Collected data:
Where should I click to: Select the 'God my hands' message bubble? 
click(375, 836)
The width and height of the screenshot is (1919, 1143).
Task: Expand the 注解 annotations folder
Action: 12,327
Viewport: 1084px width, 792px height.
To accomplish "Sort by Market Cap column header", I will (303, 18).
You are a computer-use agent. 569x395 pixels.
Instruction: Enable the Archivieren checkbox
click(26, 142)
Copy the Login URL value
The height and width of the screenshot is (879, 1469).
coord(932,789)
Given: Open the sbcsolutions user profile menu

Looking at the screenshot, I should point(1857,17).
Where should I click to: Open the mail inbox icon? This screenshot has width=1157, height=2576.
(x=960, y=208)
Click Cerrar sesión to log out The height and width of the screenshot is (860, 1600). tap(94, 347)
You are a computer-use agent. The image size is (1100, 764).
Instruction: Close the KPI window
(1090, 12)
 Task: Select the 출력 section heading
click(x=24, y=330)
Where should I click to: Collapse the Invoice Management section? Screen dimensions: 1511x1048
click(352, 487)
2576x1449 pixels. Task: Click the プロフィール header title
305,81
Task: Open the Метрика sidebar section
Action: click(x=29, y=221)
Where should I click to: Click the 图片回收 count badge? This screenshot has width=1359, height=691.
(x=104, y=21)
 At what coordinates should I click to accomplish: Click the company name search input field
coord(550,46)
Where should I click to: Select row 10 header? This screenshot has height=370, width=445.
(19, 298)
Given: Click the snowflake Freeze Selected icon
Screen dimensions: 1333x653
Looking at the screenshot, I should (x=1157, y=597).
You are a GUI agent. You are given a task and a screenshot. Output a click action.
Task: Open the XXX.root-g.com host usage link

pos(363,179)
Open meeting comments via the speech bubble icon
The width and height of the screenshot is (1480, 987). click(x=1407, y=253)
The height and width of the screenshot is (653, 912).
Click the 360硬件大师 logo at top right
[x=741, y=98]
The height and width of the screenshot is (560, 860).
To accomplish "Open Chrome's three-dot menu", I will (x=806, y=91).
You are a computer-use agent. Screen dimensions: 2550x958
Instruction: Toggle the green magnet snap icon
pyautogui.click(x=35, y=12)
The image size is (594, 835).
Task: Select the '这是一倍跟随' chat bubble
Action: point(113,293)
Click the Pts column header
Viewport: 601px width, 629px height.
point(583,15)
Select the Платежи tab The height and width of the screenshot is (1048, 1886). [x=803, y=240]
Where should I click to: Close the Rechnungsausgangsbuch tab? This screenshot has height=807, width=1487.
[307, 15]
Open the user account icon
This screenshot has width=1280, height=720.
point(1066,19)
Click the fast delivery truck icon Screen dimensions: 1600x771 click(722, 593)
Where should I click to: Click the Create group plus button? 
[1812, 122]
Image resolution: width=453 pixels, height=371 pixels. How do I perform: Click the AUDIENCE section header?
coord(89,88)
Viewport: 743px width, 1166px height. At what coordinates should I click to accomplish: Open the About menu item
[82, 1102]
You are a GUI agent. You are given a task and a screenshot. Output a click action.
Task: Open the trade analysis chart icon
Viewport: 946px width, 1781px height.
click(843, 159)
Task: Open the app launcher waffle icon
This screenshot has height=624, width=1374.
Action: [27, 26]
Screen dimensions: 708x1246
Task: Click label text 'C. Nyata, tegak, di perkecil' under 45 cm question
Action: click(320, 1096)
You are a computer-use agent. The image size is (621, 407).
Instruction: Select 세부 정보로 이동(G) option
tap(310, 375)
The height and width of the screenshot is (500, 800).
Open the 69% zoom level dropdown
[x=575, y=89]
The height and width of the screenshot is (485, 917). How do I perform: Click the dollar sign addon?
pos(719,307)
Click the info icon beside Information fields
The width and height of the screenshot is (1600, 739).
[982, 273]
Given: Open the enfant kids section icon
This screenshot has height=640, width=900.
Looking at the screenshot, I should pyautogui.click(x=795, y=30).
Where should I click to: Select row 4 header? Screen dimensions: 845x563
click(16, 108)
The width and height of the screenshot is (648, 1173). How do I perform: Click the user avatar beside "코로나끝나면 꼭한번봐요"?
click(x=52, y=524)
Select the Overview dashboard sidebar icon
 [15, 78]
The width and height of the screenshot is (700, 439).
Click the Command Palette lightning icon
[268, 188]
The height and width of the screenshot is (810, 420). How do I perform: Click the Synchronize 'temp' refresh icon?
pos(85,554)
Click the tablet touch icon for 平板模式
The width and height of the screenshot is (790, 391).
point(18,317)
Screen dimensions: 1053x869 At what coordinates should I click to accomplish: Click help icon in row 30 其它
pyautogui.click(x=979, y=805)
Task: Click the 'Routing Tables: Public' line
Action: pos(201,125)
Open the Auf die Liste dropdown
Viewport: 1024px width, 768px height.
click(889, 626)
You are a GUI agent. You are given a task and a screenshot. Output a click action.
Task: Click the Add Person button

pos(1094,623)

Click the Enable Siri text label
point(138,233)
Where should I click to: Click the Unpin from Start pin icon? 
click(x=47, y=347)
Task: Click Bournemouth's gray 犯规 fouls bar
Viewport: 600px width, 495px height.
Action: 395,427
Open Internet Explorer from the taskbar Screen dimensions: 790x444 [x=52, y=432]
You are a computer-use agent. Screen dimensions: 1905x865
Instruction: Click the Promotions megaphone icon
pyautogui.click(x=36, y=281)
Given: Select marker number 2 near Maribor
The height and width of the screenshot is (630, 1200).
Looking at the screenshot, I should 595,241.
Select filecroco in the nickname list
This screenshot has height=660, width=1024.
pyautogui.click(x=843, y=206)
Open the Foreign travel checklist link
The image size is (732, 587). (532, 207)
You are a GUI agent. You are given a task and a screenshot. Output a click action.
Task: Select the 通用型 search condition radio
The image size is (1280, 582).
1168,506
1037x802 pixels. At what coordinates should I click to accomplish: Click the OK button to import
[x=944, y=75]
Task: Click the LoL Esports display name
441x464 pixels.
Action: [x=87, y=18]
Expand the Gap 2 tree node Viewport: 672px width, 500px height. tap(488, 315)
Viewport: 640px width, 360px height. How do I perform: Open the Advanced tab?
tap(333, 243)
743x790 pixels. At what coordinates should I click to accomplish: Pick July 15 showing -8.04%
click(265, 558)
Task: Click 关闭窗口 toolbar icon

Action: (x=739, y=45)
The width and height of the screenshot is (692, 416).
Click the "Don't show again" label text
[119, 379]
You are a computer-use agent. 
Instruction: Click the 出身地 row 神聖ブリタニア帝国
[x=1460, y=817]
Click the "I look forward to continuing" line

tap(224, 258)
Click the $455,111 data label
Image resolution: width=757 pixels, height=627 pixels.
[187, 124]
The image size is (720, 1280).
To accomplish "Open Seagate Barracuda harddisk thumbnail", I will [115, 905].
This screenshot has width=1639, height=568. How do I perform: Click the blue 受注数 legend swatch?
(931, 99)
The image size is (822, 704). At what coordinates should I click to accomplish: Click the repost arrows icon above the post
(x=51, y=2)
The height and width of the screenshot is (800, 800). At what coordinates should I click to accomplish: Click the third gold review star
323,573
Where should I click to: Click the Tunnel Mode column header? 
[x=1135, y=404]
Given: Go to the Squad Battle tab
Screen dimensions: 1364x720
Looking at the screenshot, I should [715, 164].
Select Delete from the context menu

** WHAT IS NEEDED **
Leave out every line above except those from the line with "This screenshot has height=624, width=1374." up to and including the line with "You are a computer-use agent. The image size is (621, 407).", and copy those exactly.

** PROBLEM SOLUTION **
This screenshot has height=624, width=1374.
Action: [27, 26]
Screen dimensions: 708x1246
Task: Click label text 'C. Nyata, tegak, di perkecil' under 45 cm question
Action: click(320, 1096)
You are a computer-use agent. The image size is (621, 407).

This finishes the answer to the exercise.